When not working on the sets I did quite a few of standing in as understudy for the young female roles: Man of Destiny and Bird in Hand were two at Sime Road. . .. Actors were often unable to rehearse being out on working parties. . .. I could invariably fiddle my stay in camp to fit with a rehearsal when needed. Searle did not favour my, I quote, ‘stage struck desire to appear in plays’. I reminded him of that when he and I were cast in “Hamlet goes Hollywood,”[1] I was Ophelia. . . Ron, Laertes cum American reporter. I come on stage with straw in my hair, nursing a bunch of flowers. As I cross the stage, I offer each flower to the audience: “There’s rosemary, that’s for remembrance.  There’s pansies, that’s for thoughts. There’s fennel that’s for you.”  (NOW HOLDING OUT A CHINA JAR) And [there’s] sulpher, that’s for scabies!” Audience loved it. Ron was good as the American reporter. He too loved it. His American accent was almost a Southern drawl, quite in keeping with the comedy. Stage struck.[iii]

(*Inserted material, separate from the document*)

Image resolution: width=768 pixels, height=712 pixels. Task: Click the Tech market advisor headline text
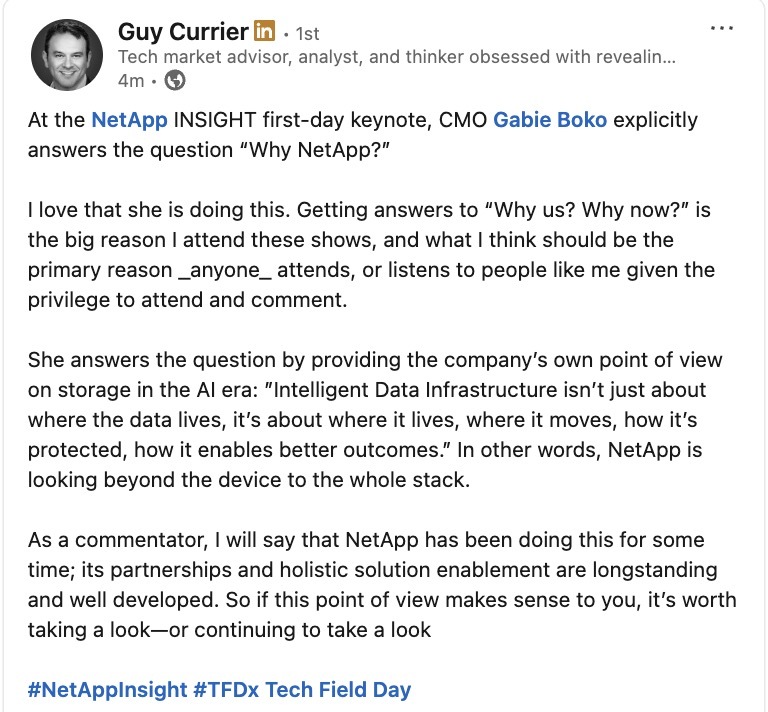(x=396, y=57)
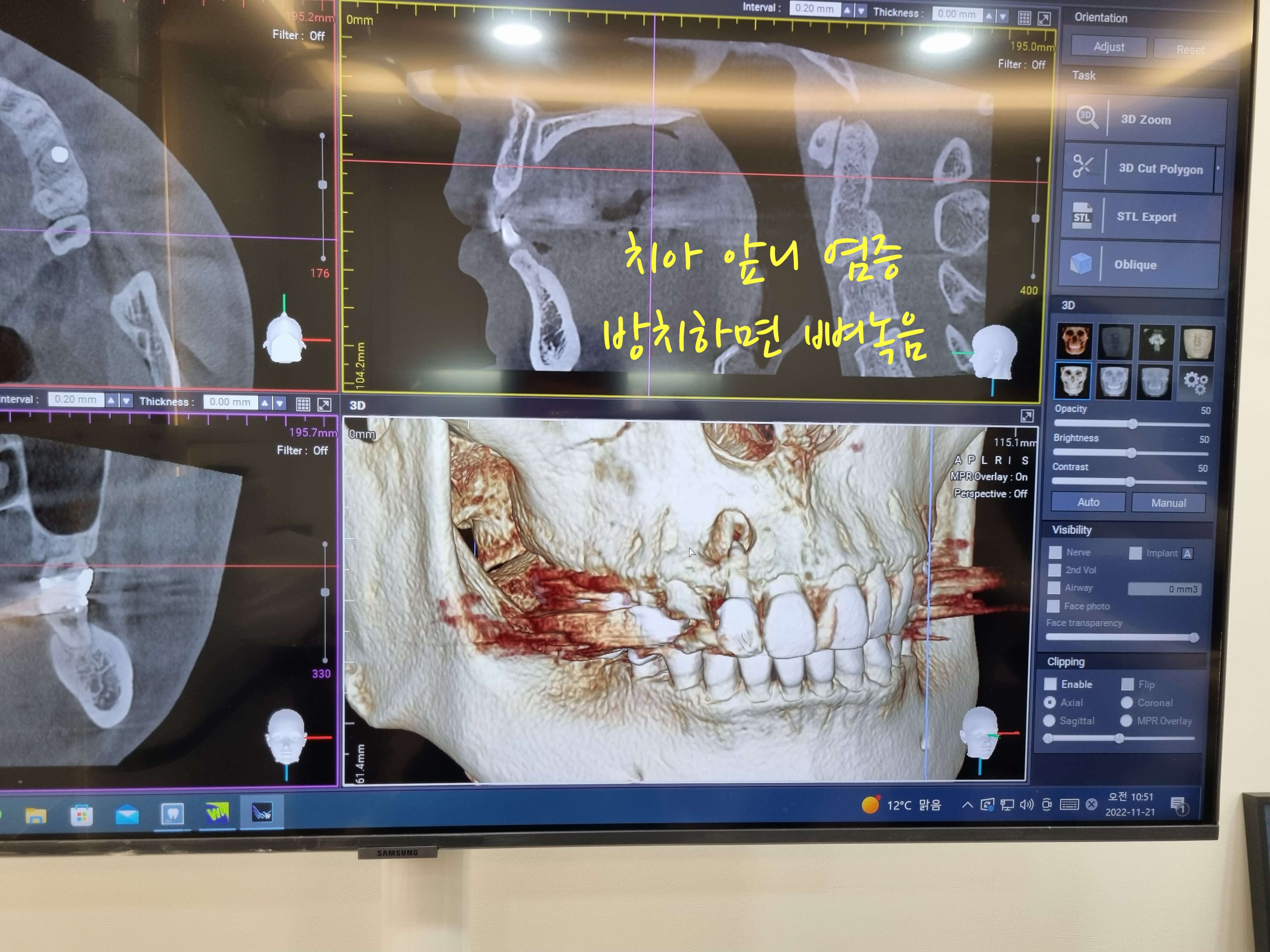Maximize the 3D view pane
Viewport: 1270px width, 952px height.
(x=1027, y=416)
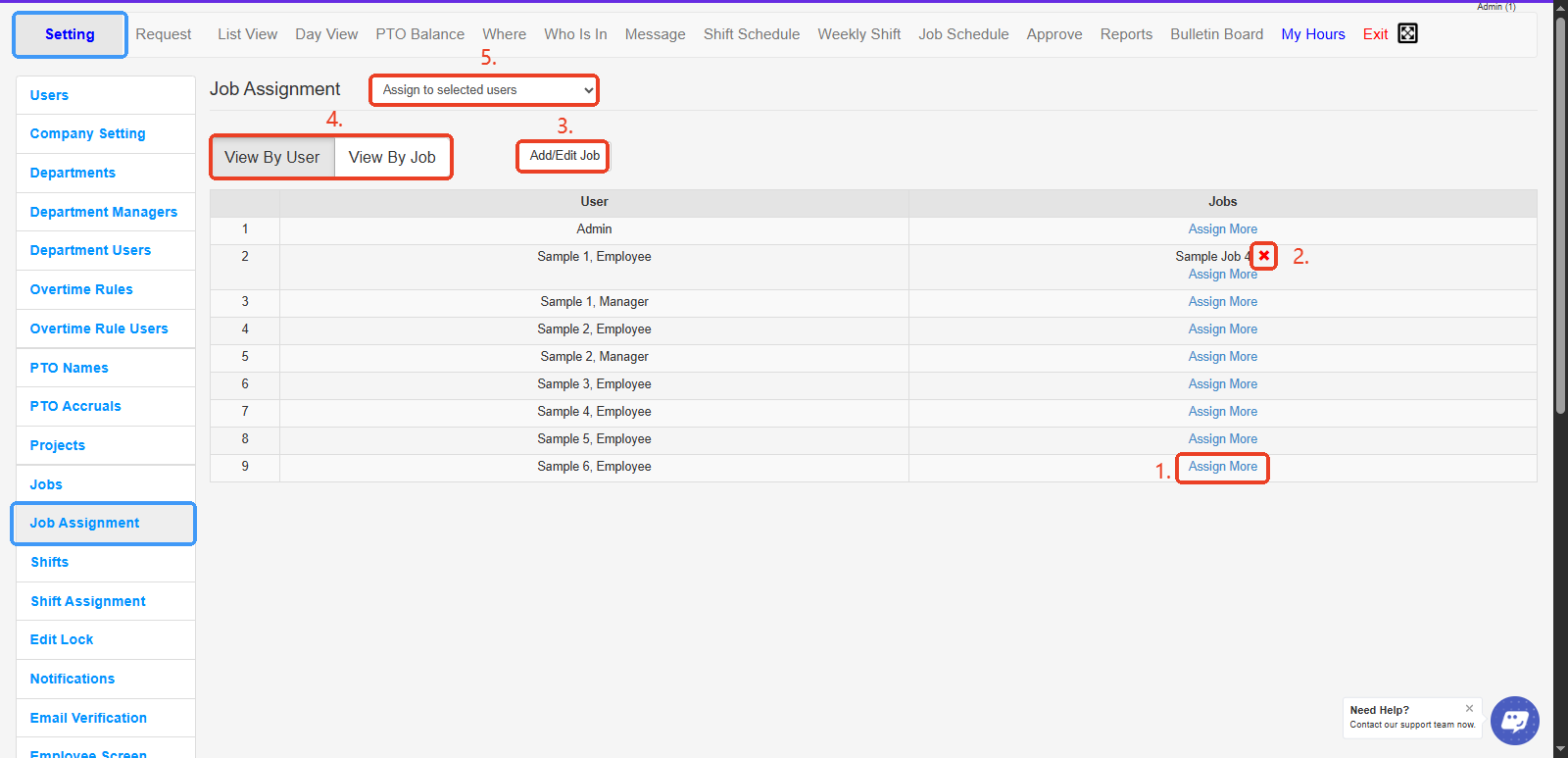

The next show of the Spring Season was an adaptation of Patrick Hamilton’s “Masterpiece of the Macabre,” Rope, produced by Jon Mackwood and W. Hogg Fergusson, which played between March 28 and April 1. The Dutch performer, Fritz Scholer, appears again in the cast. Then, on 4 April, Music Thru the Years, opened. The show was a cavalcade of music compiled by the pianist Bill Williams with songs, sketches, and dances. Beckerley took the part of a female character:

In “Music through the Years” Alan at five feet two. Alan is the black whiskered villain to my five feet nine damsel in distress. I sing, “No, no, a thousand times No, you cannot buy my caress. No, no a thousand times no, I’d rather die than say yes.” Alan, “Marry me or your father will die!” Me, “Oh, poor father!” Alan, “Into the water with him!”  Me, “Oh, but he can’t swim!” Alan, “Well, now’s his time to bloody learn.”[iv]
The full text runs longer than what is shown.